REQUIRED WORK: Without any images, write the data out exactly as it appears.

RECORDS SUPPLIED:

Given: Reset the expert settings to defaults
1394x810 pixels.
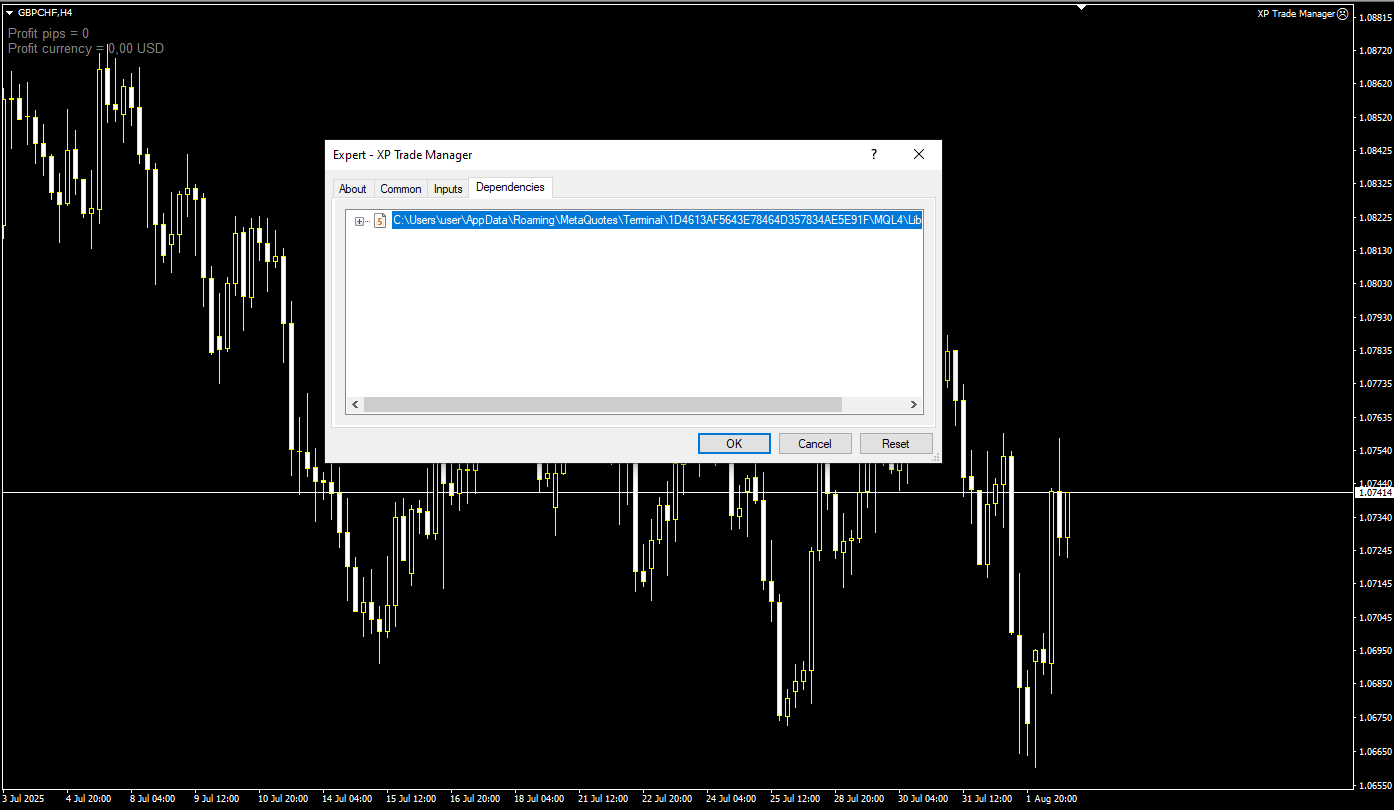Looking at the screenshot, I should [x=896, y=443].

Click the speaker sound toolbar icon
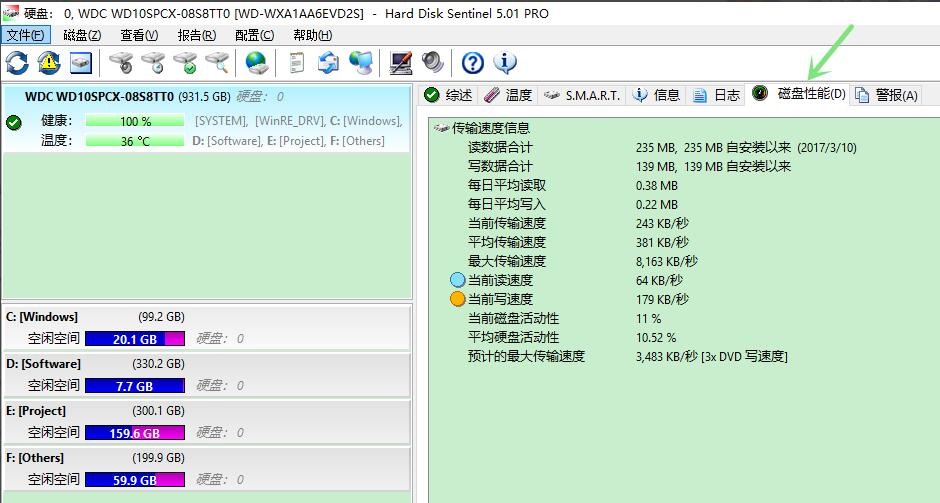click(432, 63)
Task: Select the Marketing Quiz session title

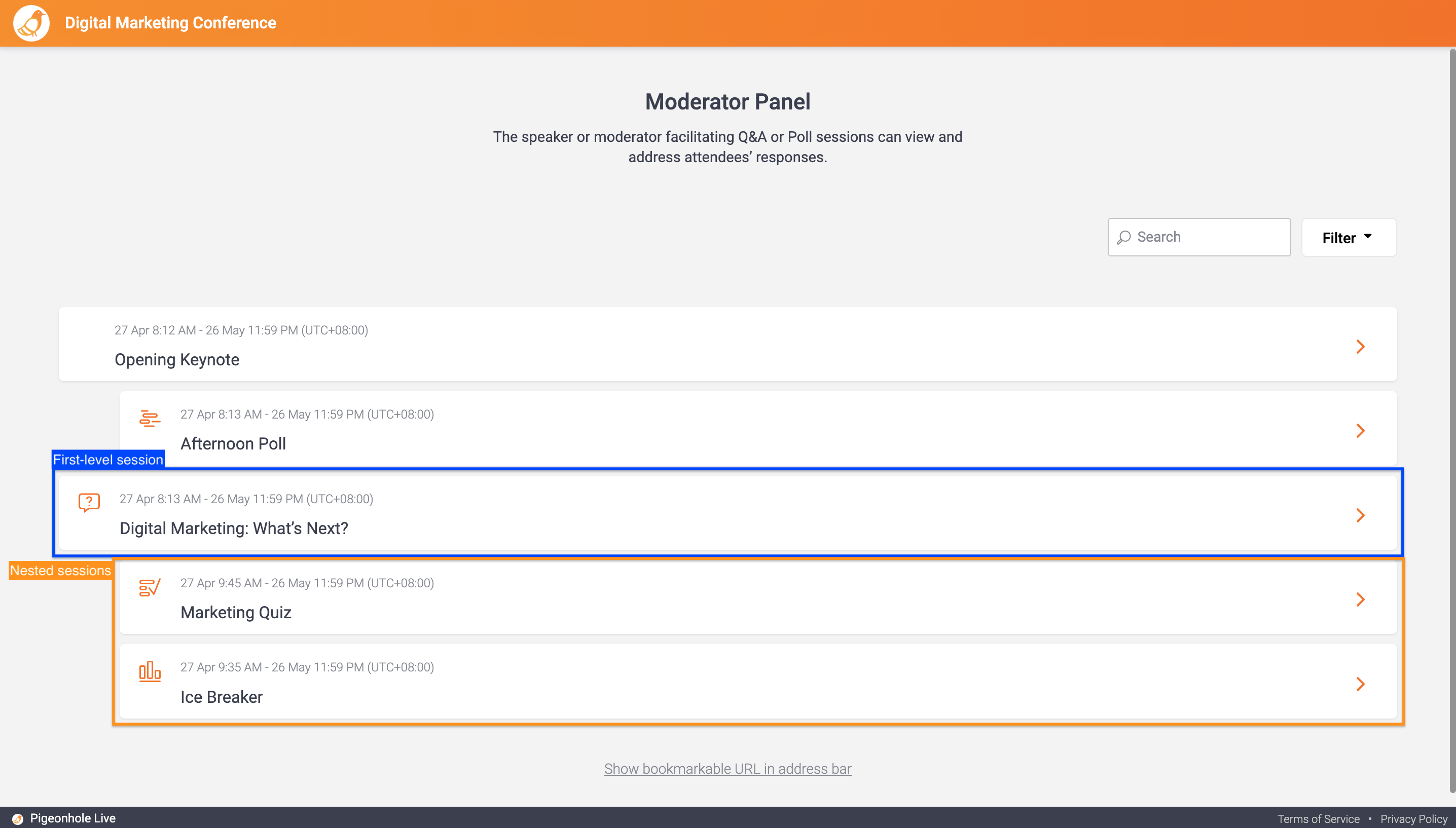Action: pyautogui.click(x=236, y=613)
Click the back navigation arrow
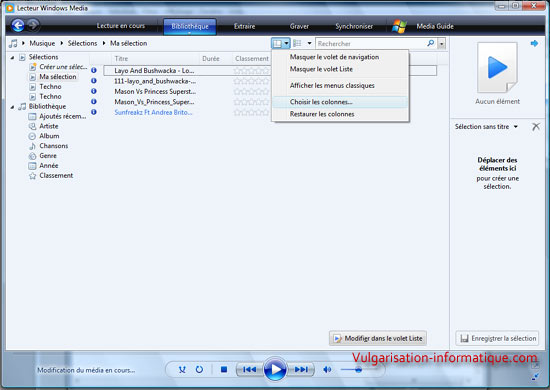This screenshot has height=390, width=550. (18, 25)
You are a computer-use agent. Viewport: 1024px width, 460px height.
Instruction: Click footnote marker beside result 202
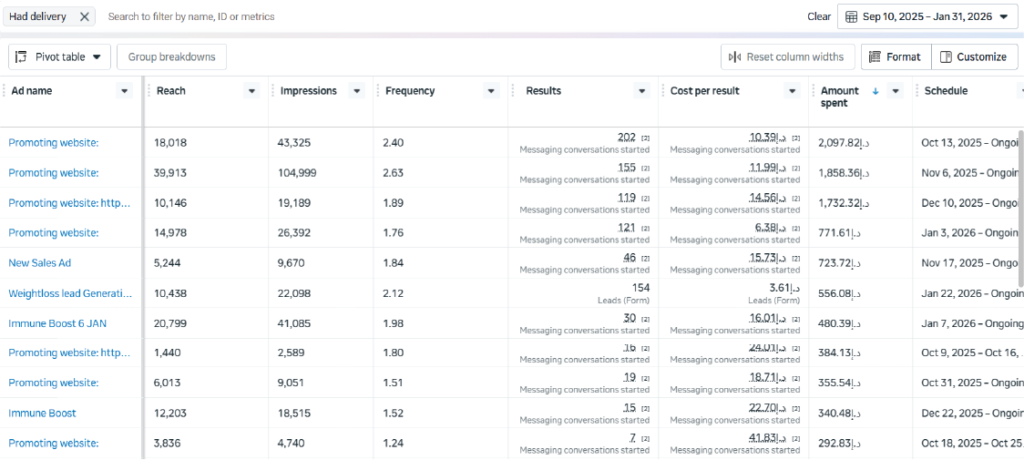(x=645, y=137)
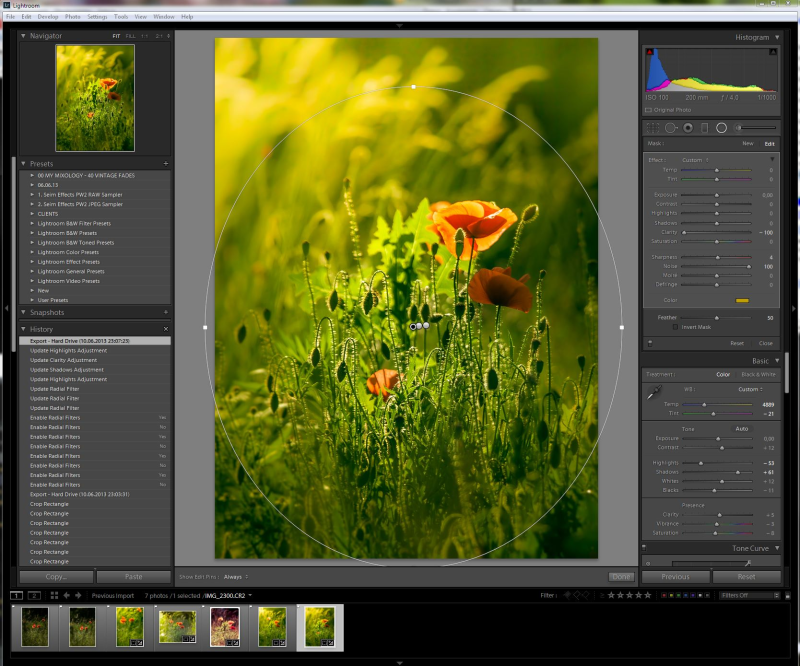This screenshot has height=666, width=800.
Task: Clear History with the X icon
Action: tap(166, 329)
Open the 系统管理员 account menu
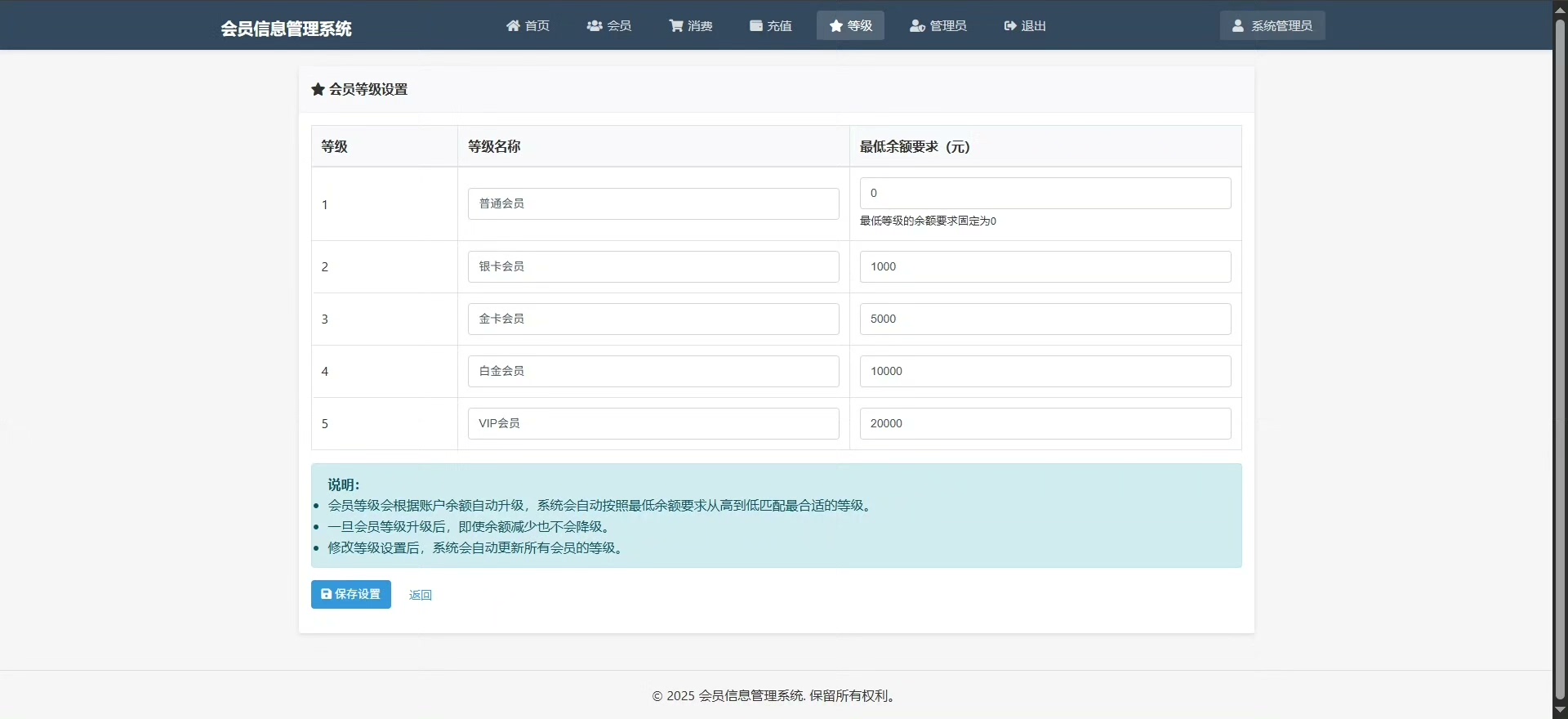Screen dimensions: 1568x719 click(x=1272, y=26)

ANSWER TO THE EXERCISE:
Given: Reset the expert settings to defaults
1394x810 pixels.
Looking at the screenshot, I should [x=896, y=443].

Click the speaker sound toolbar icon
click(432, 63)
Task: Select the Marketing Quiz session title

Action: pyautogui.click(x=236, y=613)
Click the back navigation arrow
This screenshot has height=390, width=550. (18, 25)
You are a computer-use agent. Viewport: 1024px width, 460px height.
Instruction: Click footnote marker beside result 202
(x=645, y=137)
This screenshot has height=666, width=800.
Task: Clear History with the X icon
Action: tap(166, 329)
Open the 系统管理员 account menu
Screen dimensions: 1568x719 click(x=1272, y=26)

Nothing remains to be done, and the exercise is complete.